As an alternative to your usual internet service, consider paying a little extra to your mobile phone provider for MiFi service, which can turn your home or location into a mobile hot spot and give you internet access. You can also buy a separate MiFi device and prepaid cards. (I bought one at a local Walmart after Hurricane Sandy, and it worked really well.)
How will I get around? In a serious natural disaster, public transportation may be crippled, and, it may be hard to buy gasoline. Consider how you’ll run your business in this instance. If your business is home-based, do you need a generator so you can work there? Is it worthwhile to rent a temporary desk in a local business incubator that has a backup generator so you will have a place to work if something goes wrong? If your office is distant, is it possible to get remote access to your technology? If your office is not far away, can you ride your bicycle there—and is your bike well-maintained enough to get you there? It’s hard to be prepared for every possibility but even having one or two options lined up will put you in a stronger position.
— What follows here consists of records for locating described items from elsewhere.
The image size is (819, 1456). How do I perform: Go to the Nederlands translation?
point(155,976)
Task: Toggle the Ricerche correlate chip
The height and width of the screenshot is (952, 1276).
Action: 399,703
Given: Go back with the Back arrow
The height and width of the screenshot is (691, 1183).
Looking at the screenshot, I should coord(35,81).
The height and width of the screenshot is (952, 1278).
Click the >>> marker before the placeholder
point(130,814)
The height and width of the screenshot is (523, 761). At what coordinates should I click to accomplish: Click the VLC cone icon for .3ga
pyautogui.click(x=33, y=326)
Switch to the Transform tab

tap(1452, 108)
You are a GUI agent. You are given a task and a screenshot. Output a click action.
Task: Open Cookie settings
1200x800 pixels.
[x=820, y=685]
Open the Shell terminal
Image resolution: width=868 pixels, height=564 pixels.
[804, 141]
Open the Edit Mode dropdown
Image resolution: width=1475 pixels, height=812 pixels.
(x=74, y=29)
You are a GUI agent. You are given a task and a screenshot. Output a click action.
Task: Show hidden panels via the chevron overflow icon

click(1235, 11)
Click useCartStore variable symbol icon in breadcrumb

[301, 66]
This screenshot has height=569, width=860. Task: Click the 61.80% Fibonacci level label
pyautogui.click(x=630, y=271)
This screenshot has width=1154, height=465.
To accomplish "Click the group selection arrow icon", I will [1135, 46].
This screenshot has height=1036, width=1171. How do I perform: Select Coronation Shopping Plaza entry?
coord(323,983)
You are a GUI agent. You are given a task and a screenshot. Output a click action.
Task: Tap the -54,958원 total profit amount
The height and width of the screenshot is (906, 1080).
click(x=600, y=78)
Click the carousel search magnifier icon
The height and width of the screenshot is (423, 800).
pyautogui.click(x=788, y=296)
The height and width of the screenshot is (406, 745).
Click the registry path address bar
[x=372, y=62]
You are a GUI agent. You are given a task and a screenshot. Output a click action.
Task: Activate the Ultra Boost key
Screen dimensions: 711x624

Is my data safe? If you are currently only backing up your data to a hard drive, consider using a service that also copies your data to servers elsewhere, preferably in another geographic area that’s unlikely to be hit by the same disaster. “Should the hard drive housed at your main location fail, it’s not going to do you any good in the event of a disaster there,” says Jerry Irvine, chief information officer of Prescient Solutions, an IT consultancy based in Schaumberg, Illinois, and a member of the National Cyber Security Task Force.
If you are using older computer systems or software programs to access your data, find out if it’s possible to replace them if they are damaged suddenly. “If you have old technology, it may be very hard to get,” Irvine notes. It may be time to upgrade to newer versions or cloud-based systems that can be accessed from anywhere.
Of course, it can be expensive and time consuming to protect every piece of data in your business—and costs can vary widely--so prioritize what’s important and protect that first, experts say. If you bring in outside consultants to help you, make sure you ask business owners you know and trust for a recommendation to someone they’ve used, says Tim Peter, 45, a Long Valley, New Jersey-based consultant who specializes in digital marketing and ecommerce after running websites for the hotel chain Wyndham Worldwide. Good consultants who are out of your price range will often refer you to someone they know who caters to small businesses on similar budgets, he says. Even so, evaluate them carefully. “Look at what they have done in the past,” he advises. Someone who has done a project similar to yours for, say, Amazon, would be a better bet than a consultant who shows you work samples done for his cousin.
Keeping in touch with customers isn't the only thing that’s important. It’s also essential to have the information you need to keep money coming in and stay current on your bills and other financial obligations, like taxes. “You can go out of business if you don’t have your accounts receivable information,” notes Corbett.